# INFORMATION PROVIDED
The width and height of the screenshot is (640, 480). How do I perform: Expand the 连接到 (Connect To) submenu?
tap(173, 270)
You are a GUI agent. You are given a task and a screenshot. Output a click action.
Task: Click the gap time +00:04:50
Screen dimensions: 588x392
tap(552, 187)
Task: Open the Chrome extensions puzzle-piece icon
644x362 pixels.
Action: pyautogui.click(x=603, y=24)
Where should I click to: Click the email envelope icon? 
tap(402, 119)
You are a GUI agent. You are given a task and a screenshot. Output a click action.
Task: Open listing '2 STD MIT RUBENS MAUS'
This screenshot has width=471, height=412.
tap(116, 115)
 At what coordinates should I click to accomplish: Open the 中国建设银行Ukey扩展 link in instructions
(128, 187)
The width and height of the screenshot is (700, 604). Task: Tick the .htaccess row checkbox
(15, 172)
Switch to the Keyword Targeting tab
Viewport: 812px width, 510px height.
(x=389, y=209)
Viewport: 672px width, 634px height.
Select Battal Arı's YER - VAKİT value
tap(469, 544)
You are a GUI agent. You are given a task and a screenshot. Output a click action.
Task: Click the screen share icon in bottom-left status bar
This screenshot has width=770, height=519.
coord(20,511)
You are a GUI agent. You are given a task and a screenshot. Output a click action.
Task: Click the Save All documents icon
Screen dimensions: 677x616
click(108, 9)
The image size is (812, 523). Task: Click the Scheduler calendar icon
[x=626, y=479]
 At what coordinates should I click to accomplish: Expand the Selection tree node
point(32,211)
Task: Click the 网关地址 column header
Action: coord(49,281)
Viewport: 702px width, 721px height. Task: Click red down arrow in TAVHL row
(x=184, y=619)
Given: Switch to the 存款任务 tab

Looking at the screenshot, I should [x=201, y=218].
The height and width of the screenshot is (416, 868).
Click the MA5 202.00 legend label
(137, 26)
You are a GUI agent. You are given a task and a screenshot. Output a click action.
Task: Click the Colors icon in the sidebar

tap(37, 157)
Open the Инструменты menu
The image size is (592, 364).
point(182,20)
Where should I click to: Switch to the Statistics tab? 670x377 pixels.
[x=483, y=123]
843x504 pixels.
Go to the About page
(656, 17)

# THE PROBLEM
Your task is to transcribe exactly the lines from the one with "This screenshot has width=770, height=519." through the end of the data, both included, and nothing besides.

# TASK OUTPUT
This screenshot has width=770, height=519.
coord(20,511)
You are a GUI agent. You are given a task and a screenshot. Output a click action.
Task: Click the Save All documents icon
Screen dimensions: 677x616
click(108, 9)
The image size is (812, 523). Task: Click the Scheduler calendar icon
[x=626, y=479]
 At what coordinates should I click to accomplish: Expand the Selection tree node
point(32,211)
Task: Click the 网关地址 column header
Action: coord(49,281)
Viewport: 702px width, 721px height. Task: Click red down arrow in TAVHL row
(x=184, y=619)
Given: Switch to the 存款任务 tab

Looking at the screenshot, I should [x=201, y=218].
The height and width of the screenshot is (416, 868).
Click the MA5 202.00 legend label
(137, 26)
You are a GUI agent. You are given a task and a screenshot. Output a click action.
Task: Click the Colors icon in the sidebar

tap(37, 157)
Open the Инструменты menu
The image size is (592, 364).
point(182,20)
Where should I click to: Switch to the Statistics tab? 670x377 pixels.
[x=483, y=123]
843x504 pixels.
Go to the About page
(656, 17)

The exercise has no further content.